Anyway, if anyone wants to help with my program, create a plugin on PR, or anything, feel free to connect on GitHub, email or Discord/Telegram (runvnc).
yablak
Loads fine for me. Maybe because I'm logged in?
IncreasePosts
That should be a 403 then. Tsk tsk open ai
29ebJCyy
Technically it should be a 401. Tsk tsk IncreasePosts.
edwinarbus
sorry, fixed link: https://openai.github.io/openai-agents-python/
I don't know how much this API churn is going to help developers who are trying to integrate OAI into real, actual, non-wrapper products. Every vendor-managed state machine that handles conversation, messages, prompt hand-off, etc., has ultimately proven inadequate, presumptive or distracting for my use cases.
At the end of the day, all I ever seem to use is the chat completion API with structured outputs turned on. Despite my "basic" usage, I am employing tool use, recursive conversations, RAG, etc. I don't see the value in outsourcing state management of my "agent" to a 3rd party. I have way more autonomy if I keep things like this local.

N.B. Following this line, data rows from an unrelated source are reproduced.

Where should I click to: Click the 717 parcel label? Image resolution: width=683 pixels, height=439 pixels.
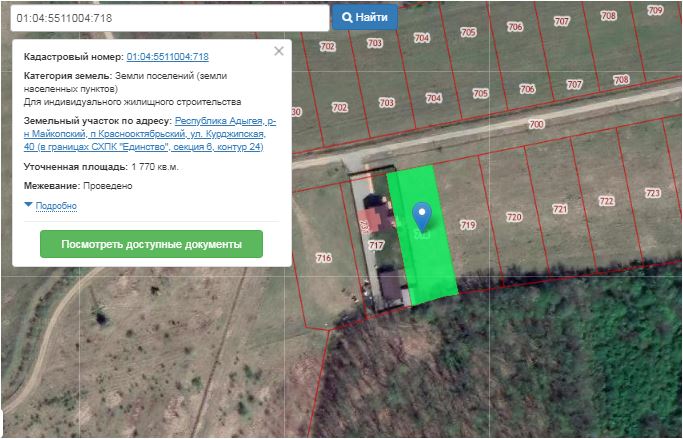(x=376, y=245)
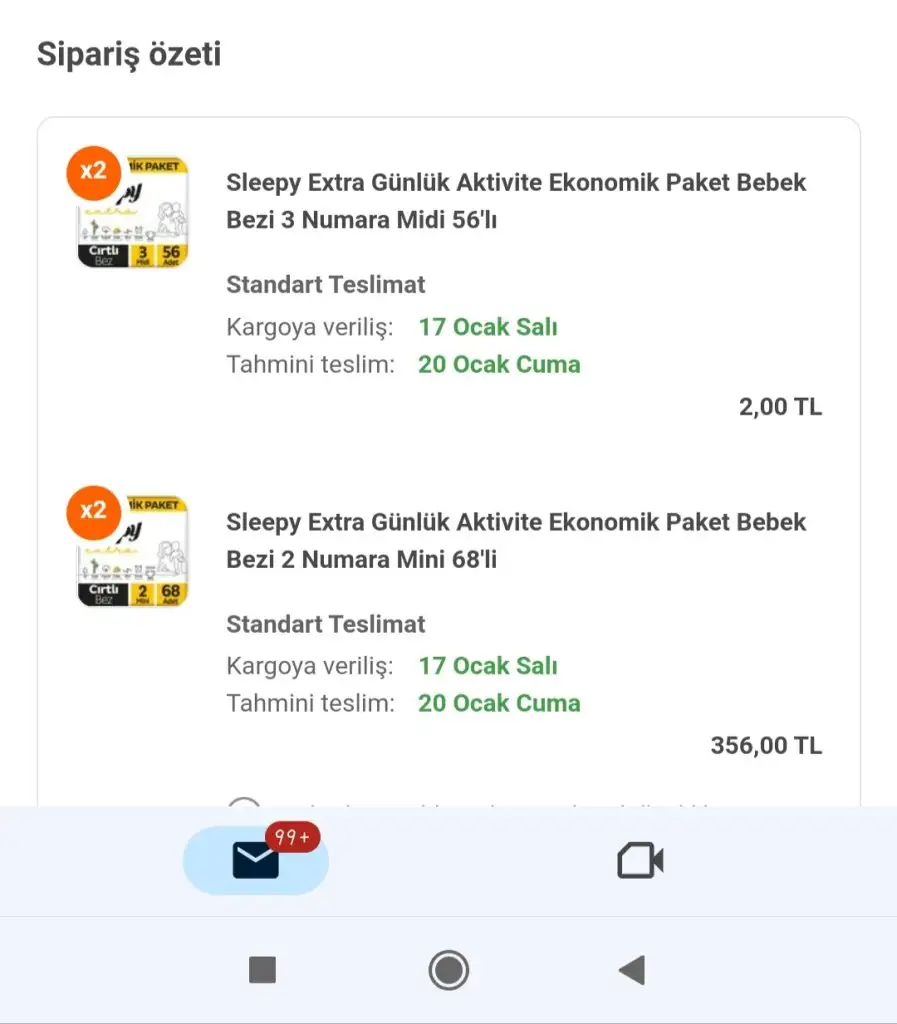Tap Standart Teslimat under the Mini 68 item
The width and height of the screenshot is (897, 1024).
[326, 624]
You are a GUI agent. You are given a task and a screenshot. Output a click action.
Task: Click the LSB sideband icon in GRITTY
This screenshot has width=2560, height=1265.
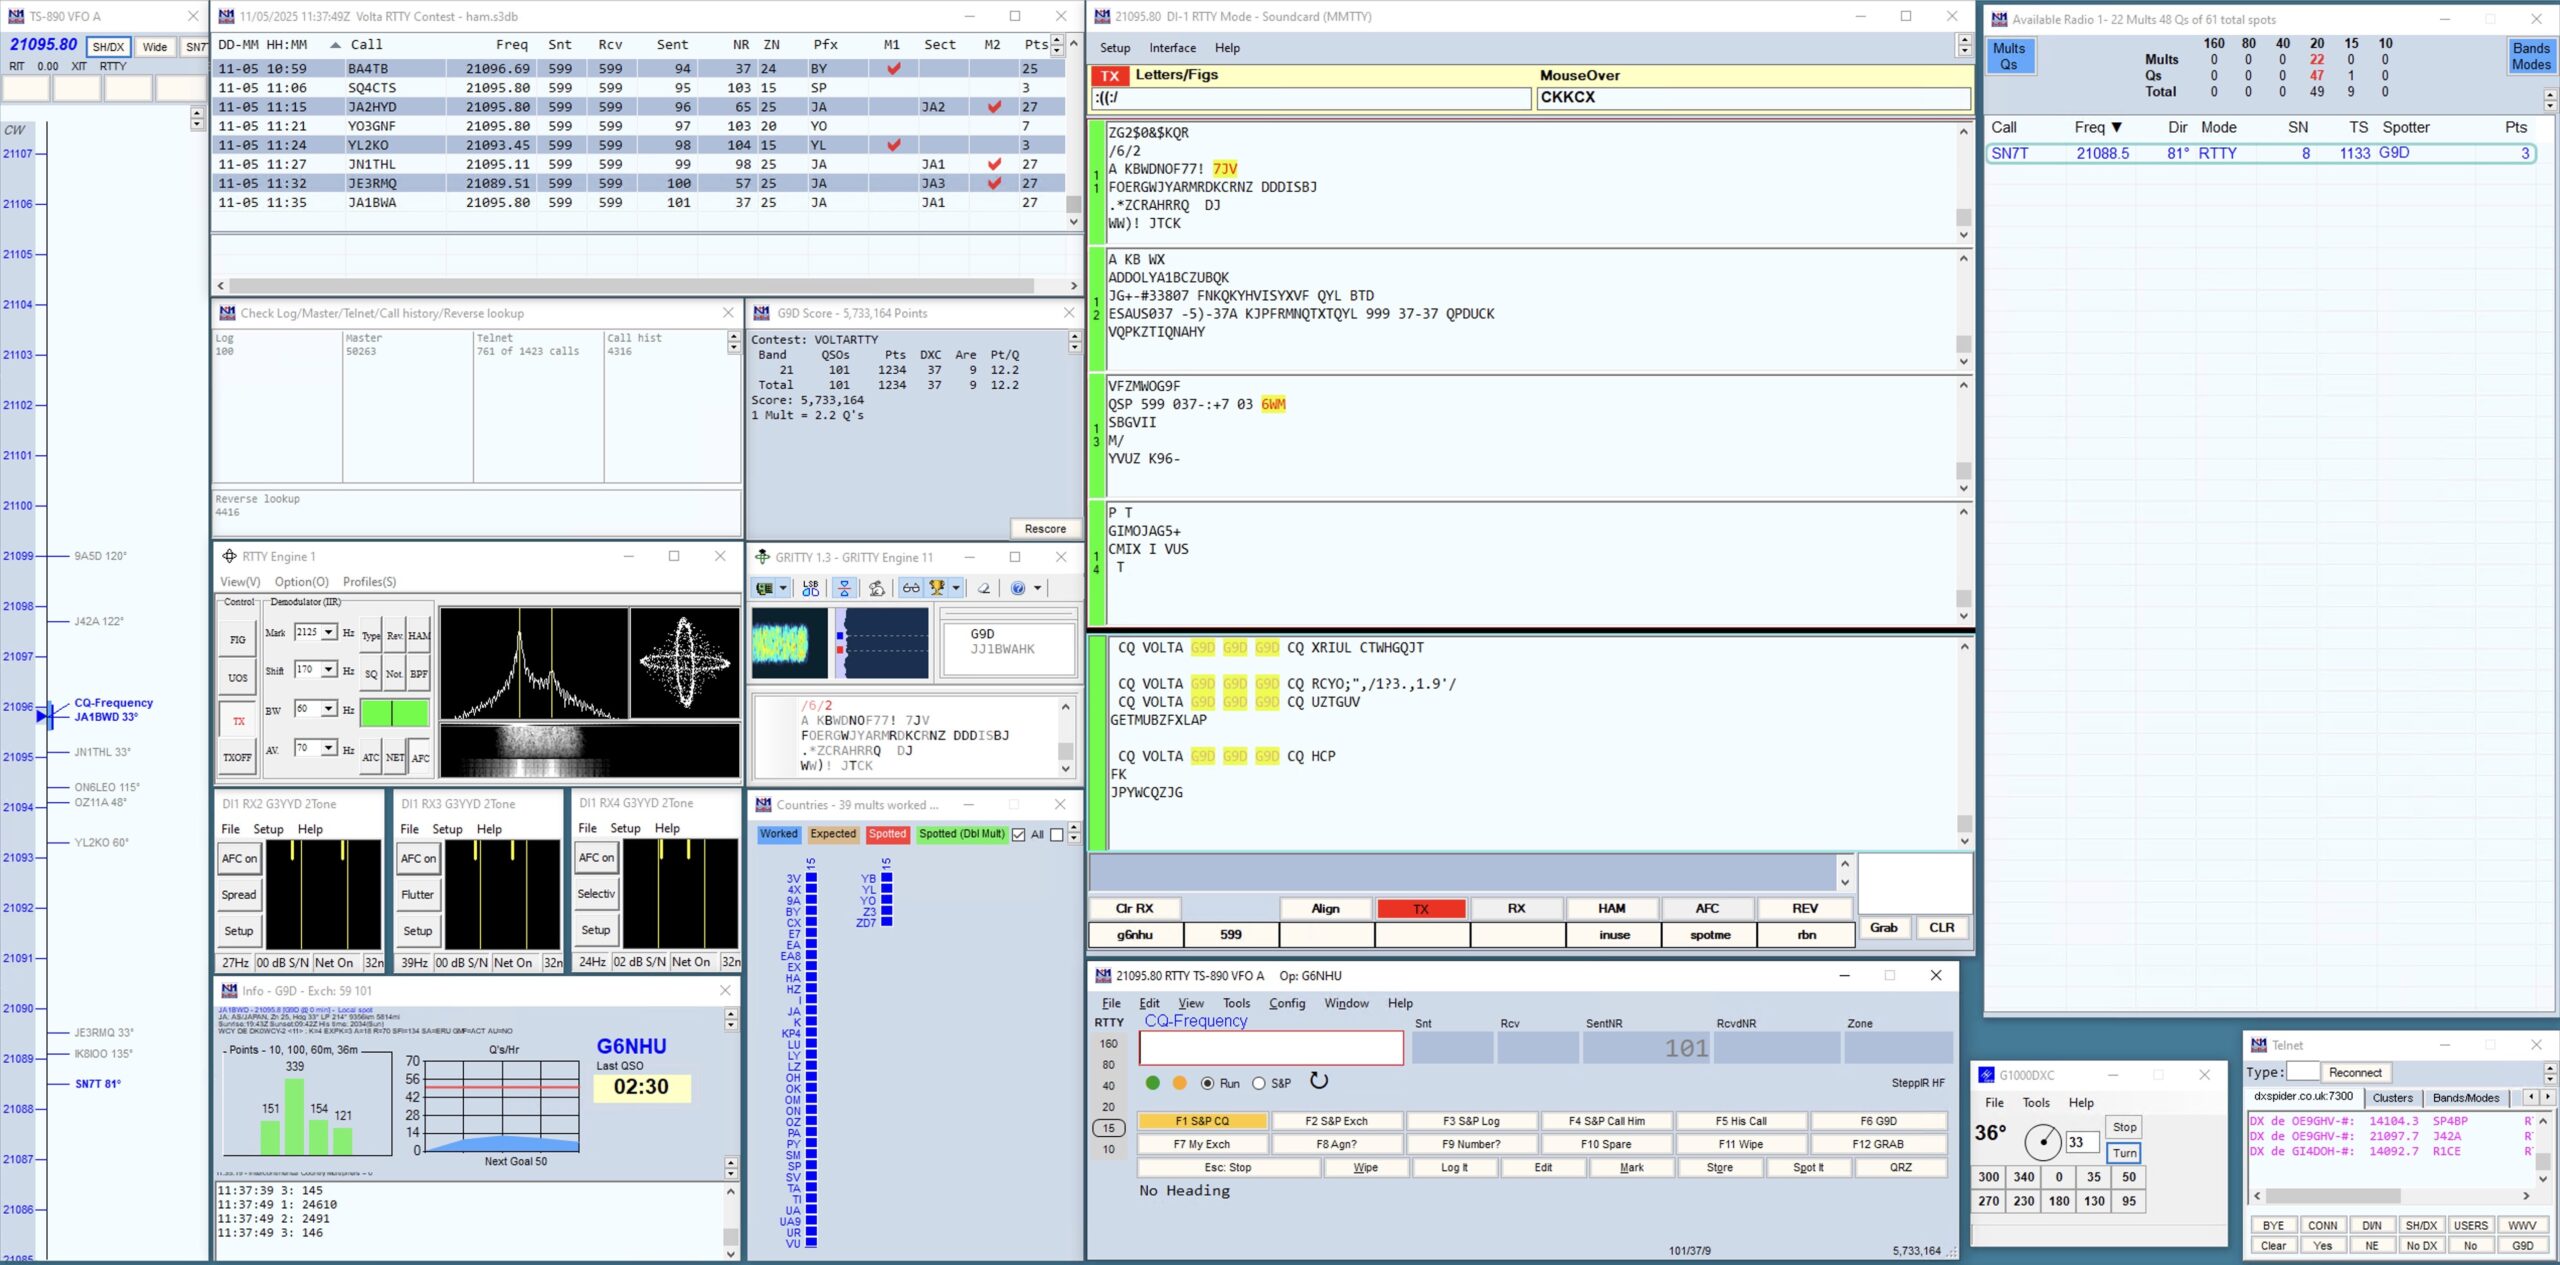click(x=810, y=588)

The entire premise of these products is that you are feeding a string literal into some black box and it gives you a new string. Hopefully, as JSON or whatever you requested. If you focus just on the idea of composing the appropriate string each time, everything else melts away. This is the only grain that really matters. Think about other ways in which we compose highly-structured strings based upon business state stored in a database. It's literally the exact same thing you do when you SSR a webpage with PHP. The only real difference is how it is served.